The Event of Language. Speech, Thought, and Writing in the Rabbis (2019-2023)
Eva Kiesele, Research Area 3, "Future Perfect"
Doctoral Research Project
This project addresses a plain textual fact of rabbinic literature: rabbinic texts are entirely composed of individual “utterances” pitted against each other – where “utterance” can be anything ranging from biblical verses or parts thereof to apodictic teachings, statements attributed to named sages, brief anecdotes or even elaborate narratives, and finally, an anonymous voice highlighting contradictions, supplying explanations or normative understandings of other utterances. Unlike some of their successors, rabbinic texts of the classical period do not exhibit framing narratives or narrating voices. As unauthored accretions of oral tradition, they instead leave all the work to utterances being brought to bear upon each other. This practice of “bringing to bear upon” readily transcends historical sequence, geographic or textual provenance. As ever more utterances may be brought to bear upon what is already there, and in turn, what is there already may be brought to bear upon utterances made in the future, rabbinic texts appear to project a process of ongoing reference and relation, delimited neither by an originary beginning (beyond the Sinaitic revelation!) nor by a foreseeable end.
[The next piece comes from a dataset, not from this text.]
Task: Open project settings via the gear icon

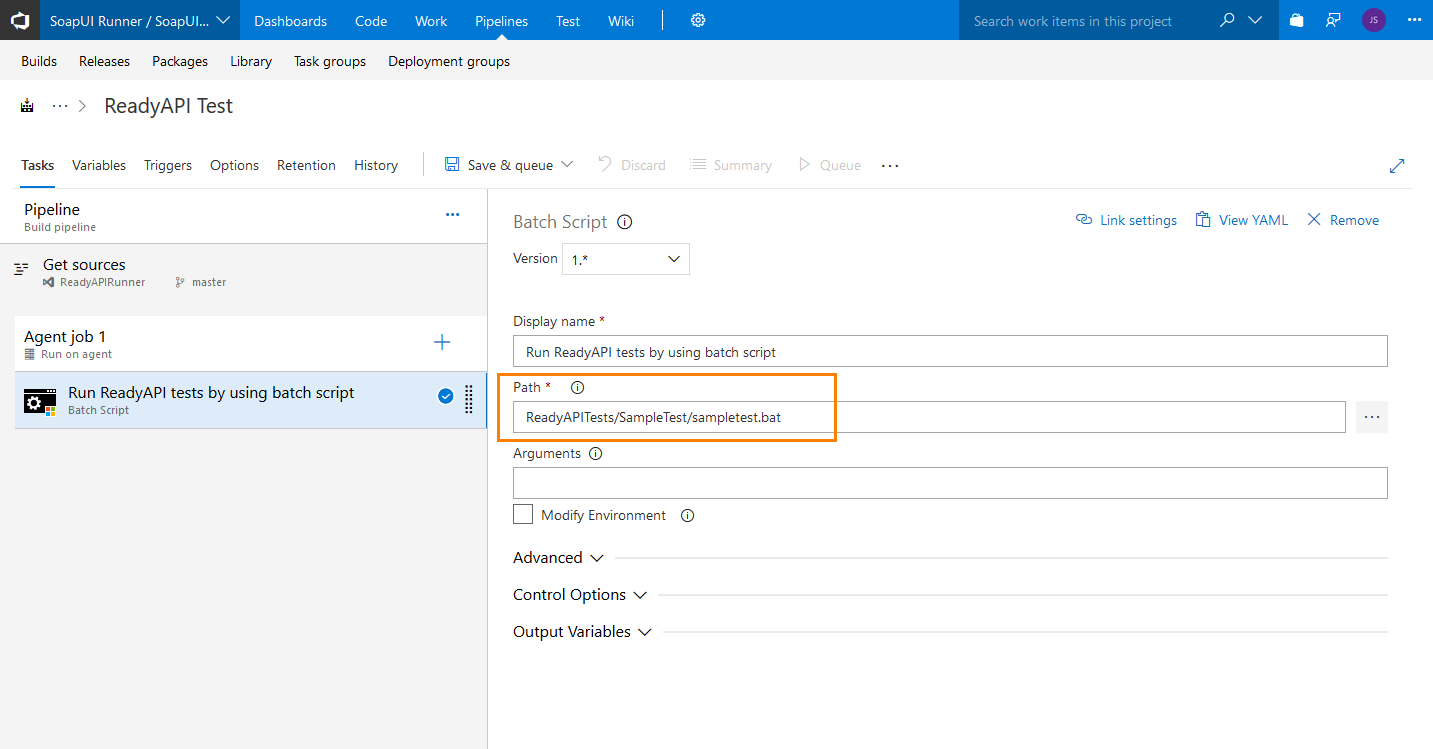Action: [697, 20]
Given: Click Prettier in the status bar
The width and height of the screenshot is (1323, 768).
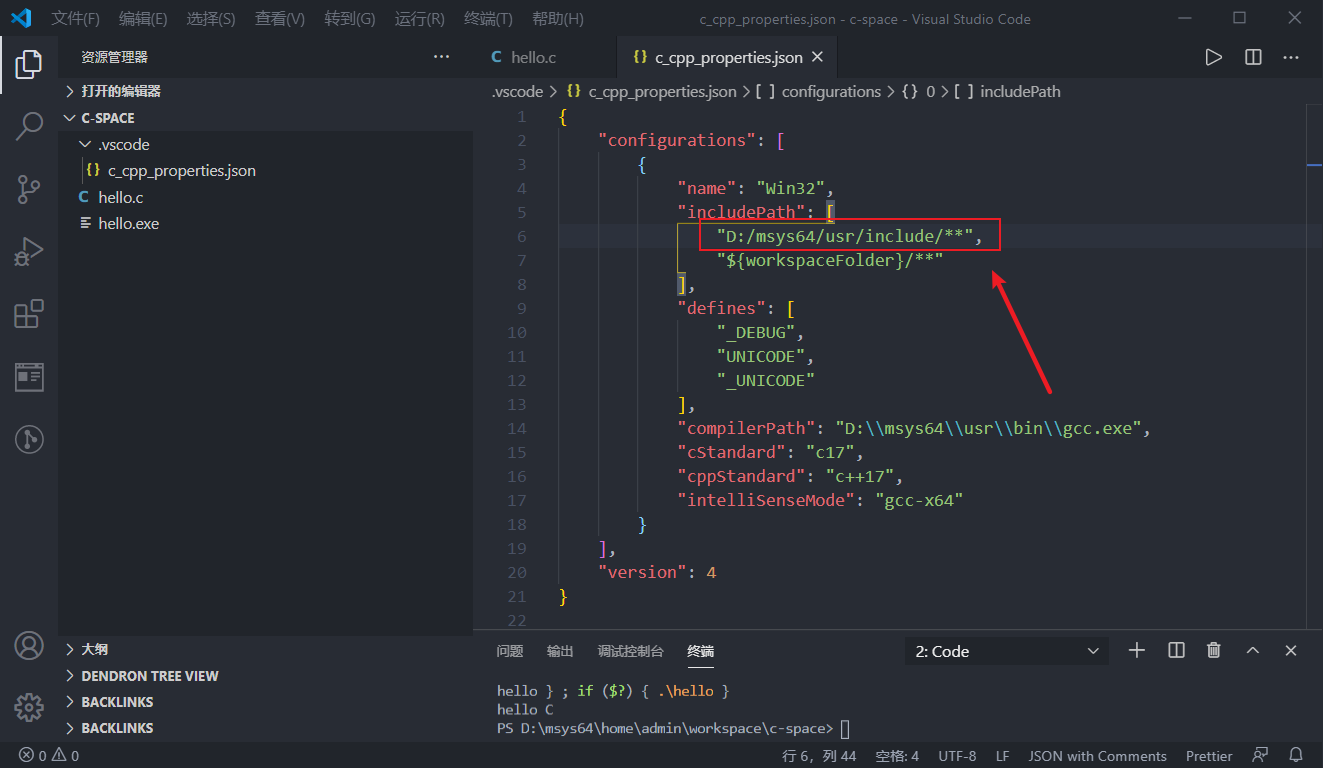Looking at the screenshot, I should click(x=1209, y=755).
The unfolding of tradition would thus seem to stand as the unfolding of language itself. What view of utterances engenders such practice? Rabbinic literature does not theorize, and philological sincerity demands not to impute to the texts any views not expressed by them. This project boldly contends that we can nevertheless glean assumptions about the nature of language from these texts. To this end, I turn to those corners of rabbinic literature committed to principled discussion and higher degrees of conceptualization: treatment of halakhically (“legally”) significant human utterances. Close readings of exemplary concerns in rabbinic law – recitation of a mandatory prayer, protest from afar against occupation of one’s land, and the dispatch of writs of divorce – provide insight into the mutual relationship of speech, writing, and thought, as well as the transmission of utterances across spatial and temporal distance. It is my hope that this insight may shed light unto rabbinic literature’s construction of a transtemporal community of utterers.